14 PAYS AFRICAINS TOUCHES PAR DES GUERRES SOUVENT INTERETATIQUES
Dans la première partie de ce document de 59 pages, le capitaine Wane évoque la démarche des Armées visant à prévenir les conflits et leurs limites. Selon lui, sur les 53 pays que compte le continent africain, les 14 sont plus ou moins touchés par des guerres qui sont souvent interétatiques. Malheureusement constate le capitaine, «toutes les opérations de prévention des conflits entamées ont échoué». Et si on l’en croit, il en serait de même pour les opérations de maintien de la paix. A titre d’exemple, le détaché à la Direction de la justice militaire a cité dans sa production le cas des pays tels que la Somalie et le Rwanda. Selon lui, les Missions des Nations unies pour le maintien de la paix dans ces zones n’ont pas été à la hauteur des attentes. A preuve, rappelle-t-il, le Général belge Roméo Dallaire, qui assurait le commandement de la Mission des Nations unies au Rwanda (Mitoir) n’avait pu cacher son indignation fasse à l’impuissance de ses troupes. Il affirmait ainsi : «En tant qu’être humain, je suis scandalisé par le fait que la Mission (Mitoir) ait été à tel point marginalisée qu’elle n’ait pu empêcher les atrocités commises tant à l’égard des forces de maintien de la paix qu’à l’égard des millions de Rwandais.» Après ces crises qu’ont connues ces pays, regrette-t-il, le blason des Armées n’a pas été redoré. Ce qui fait qu’il est impératif de revoir la démarche des Armées dans les missions des Nations unies.
Pour avoir été membre de la Force d’urgence des Nations unies en Egypte et pour avoir fait la guerre en Casamance, cet ancien pensionnaire du Prytanée militaire de Saint-Louis fait parler son expérience.
MECANISMES DE CONSOLIDATION DE LA PAIX
Dans la deuxième partie de sa thèse, il élabore une autre stratégie qui vise la gestion des conflits.

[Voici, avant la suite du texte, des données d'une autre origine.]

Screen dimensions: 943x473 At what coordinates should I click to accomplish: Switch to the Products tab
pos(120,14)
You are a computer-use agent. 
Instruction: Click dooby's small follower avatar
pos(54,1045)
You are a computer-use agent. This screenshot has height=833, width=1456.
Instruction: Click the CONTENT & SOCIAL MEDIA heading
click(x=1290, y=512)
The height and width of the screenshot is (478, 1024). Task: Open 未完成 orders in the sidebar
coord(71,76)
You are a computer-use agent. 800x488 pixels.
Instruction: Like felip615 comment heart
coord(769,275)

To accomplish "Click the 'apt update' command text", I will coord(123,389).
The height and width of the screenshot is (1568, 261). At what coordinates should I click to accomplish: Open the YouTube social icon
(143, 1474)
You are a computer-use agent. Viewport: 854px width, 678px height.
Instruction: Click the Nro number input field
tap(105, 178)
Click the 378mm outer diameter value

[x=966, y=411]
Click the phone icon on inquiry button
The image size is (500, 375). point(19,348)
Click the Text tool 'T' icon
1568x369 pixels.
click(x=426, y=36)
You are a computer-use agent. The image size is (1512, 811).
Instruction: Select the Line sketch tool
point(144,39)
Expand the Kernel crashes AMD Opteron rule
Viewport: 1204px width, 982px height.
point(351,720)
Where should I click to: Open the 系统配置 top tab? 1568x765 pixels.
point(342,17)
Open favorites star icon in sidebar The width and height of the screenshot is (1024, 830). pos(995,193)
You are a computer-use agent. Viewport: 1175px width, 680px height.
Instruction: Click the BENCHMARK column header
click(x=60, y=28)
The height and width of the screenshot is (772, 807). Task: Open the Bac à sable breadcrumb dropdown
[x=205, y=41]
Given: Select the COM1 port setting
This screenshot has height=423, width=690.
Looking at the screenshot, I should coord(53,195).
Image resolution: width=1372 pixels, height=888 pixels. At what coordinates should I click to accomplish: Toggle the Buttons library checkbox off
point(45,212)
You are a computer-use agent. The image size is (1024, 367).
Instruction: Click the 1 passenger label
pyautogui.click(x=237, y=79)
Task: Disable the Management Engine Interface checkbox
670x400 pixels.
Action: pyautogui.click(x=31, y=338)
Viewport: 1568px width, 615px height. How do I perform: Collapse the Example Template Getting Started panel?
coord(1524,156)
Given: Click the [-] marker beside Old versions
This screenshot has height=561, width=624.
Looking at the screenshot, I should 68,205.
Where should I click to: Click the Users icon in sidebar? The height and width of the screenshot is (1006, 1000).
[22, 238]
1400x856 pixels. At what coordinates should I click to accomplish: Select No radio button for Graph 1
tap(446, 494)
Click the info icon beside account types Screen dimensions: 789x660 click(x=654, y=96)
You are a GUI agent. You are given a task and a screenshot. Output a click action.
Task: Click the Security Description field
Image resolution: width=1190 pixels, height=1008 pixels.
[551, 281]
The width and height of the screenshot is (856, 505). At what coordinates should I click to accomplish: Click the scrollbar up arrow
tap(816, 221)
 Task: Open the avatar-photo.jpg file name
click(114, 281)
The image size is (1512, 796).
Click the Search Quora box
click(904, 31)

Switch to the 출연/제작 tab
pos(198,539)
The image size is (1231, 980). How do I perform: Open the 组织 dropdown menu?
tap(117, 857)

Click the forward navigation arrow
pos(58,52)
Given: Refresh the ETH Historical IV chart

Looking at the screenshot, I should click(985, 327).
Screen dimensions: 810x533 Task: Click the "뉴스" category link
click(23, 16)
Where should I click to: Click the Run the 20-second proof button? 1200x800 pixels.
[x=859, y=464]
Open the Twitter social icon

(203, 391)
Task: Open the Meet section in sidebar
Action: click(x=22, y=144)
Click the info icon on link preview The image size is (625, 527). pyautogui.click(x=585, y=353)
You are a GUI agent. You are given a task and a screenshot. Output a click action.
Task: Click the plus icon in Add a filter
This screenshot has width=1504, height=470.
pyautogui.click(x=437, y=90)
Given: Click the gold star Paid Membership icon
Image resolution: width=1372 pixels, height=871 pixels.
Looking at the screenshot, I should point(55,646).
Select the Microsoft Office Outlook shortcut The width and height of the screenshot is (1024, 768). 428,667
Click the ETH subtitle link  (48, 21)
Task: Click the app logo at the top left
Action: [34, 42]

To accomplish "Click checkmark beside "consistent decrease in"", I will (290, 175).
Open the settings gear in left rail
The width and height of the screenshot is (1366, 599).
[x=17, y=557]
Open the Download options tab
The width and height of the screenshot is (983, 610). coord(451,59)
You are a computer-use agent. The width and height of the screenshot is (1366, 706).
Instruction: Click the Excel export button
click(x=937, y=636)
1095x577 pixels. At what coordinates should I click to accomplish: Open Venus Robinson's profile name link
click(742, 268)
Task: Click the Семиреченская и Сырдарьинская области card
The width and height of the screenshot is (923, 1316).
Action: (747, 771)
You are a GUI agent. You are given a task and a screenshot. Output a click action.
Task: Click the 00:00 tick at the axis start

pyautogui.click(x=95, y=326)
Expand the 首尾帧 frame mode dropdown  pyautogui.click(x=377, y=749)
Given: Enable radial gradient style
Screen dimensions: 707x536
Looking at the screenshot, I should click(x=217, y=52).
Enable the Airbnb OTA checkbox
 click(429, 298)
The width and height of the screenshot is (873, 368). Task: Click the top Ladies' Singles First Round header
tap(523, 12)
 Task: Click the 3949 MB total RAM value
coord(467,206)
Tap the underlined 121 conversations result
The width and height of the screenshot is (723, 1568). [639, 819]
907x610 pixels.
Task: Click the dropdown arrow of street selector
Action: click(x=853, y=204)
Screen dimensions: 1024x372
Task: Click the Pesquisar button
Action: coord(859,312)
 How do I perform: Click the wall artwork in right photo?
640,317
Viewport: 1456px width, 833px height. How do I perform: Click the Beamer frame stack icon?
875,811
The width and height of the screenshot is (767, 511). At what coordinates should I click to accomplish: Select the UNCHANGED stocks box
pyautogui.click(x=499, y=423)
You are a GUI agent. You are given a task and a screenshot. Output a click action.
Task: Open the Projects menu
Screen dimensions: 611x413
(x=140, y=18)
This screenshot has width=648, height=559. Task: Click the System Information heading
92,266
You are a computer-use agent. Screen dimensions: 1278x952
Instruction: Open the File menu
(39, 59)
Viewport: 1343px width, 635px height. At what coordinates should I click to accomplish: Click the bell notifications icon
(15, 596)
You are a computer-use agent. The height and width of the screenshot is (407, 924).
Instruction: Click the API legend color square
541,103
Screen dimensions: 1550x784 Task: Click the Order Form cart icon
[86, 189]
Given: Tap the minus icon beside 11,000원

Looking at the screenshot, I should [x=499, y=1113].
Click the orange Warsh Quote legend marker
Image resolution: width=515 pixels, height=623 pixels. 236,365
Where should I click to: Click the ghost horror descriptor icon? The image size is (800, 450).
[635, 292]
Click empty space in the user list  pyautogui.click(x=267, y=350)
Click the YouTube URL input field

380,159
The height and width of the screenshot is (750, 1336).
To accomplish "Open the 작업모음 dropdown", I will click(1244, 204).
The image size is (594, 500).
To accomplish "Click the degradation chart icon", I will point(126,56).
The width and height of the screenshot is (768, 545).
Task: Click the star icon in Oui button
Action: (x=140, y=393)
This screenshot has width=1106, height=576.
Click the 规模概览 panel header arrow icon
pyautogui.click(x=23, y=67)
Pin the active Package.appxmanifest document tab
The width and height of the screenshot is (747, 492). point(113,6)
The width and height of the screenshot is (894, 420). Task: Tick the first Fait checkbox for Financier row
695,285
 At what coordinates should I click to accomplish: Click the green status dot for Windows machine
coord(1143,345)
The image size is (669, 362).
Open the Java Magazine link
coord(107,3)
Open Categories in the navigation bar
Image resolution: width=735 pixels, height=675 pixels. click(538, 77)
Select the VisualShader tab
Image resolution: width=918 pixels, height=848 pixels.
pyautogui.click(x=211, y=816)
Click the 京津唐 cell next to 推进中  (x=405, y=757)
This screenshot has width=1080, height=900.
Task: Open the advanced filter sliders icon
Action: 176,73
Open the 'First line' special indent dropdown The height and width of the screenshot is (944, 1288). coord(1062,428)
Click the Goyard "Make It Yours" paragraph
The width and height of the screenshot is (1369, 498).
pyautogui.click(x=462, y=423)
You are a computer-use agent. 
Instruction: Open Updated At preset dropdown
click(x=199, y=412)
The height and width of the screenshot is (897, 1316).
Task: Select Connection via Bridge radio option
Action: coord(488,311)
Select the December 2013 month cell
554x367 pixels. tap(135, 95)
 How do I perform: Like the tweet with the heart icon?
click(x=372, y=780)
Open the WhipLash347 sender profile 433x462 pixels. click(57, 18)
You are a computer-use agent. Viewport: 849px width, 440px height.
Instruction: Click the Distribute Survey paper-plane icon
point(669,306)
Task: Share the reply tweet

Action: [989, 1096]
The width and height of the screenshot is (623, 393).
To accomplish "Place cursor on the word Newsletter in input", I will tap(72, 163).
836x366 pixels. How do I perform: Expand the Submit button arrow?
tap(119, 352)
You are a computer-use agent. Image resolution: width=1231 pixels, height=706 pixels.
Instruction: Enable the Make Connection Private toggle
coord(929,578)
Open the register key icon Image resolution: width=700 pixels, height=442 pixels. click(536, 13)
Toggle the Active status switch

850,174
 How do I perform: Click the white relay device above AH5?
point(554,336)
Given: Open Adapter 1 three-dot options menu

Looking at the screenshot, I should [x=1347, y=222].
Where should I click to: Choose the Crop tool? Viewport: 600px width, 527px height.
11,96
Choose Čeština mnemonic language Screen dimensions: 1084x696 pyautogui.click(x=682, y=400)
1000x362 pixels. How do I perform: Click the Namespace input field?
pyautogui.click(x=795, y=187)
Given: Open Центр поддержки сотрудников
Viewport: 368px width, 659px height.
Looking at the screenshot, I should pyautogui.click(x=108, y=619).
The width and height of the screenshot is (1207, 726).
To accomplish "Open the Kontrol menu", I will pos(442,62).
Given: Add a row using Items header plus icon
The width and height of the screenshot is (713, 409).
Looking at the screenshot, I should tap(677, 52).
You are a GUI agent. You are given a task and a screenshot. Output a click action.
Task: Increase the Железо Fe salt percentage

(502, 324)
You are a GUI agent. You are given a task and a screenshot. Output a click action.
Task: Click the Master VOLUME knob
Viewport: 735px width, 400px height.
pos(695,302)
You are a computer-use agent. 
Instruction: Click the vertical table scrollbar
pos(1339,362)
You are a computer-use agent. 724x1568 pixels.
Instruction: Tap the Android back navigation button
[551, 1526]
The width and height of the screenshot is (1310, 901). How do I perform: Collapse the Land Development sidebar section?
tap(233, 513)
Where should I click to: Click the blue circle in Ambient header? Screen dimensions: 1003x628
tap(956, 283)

Détenteur d’une Maîtrise en droit judiciaire en 2005, suivi de plusieurs stages dont un aux Etats-Unis et couronné par un Certificat de droit international sur les conflits armés et la justice militaire, le capitaine Mamadou Birane Wane s’est toujours intéressé au rôle des Armées dans les conflits.
Fort de son parcours, le capitaine Wane estime que l’idée d’une gestion des conflits s’impose pour la consolidation de la paix. Ceci, d’autant plus que les Armées se professionnalisent. Cependant, la consolidation de la paix par cette gestion devrait passer par des mécanismes. La mise en œuvre de la diplomatie, par un déploiement des casques bleus constitue la première étape, de l’avis du juriste. S’en suit l’information afin de connaître les tendances politiques, économiques et sociales.
Autre point non négligeable dans ce processus de gestion des conflits, «le désarmement des mouvements de faction armée, suivi de leur réinsertion». Ce sont ces idéaux qui constituent le travail que ce quinquagénaire, inscrit à la Faculté des sciences juridiques et politiques de l’Ucad a soutenu le lundi 17 mai dernier à l’Université Cheikh Anta Diop Dakar. Espérant avoir abattu un bon travail, le capitaine Mamadou Birane Wane reste optimiste quant à l’appréciation qu’en fera le jury après sa délibération.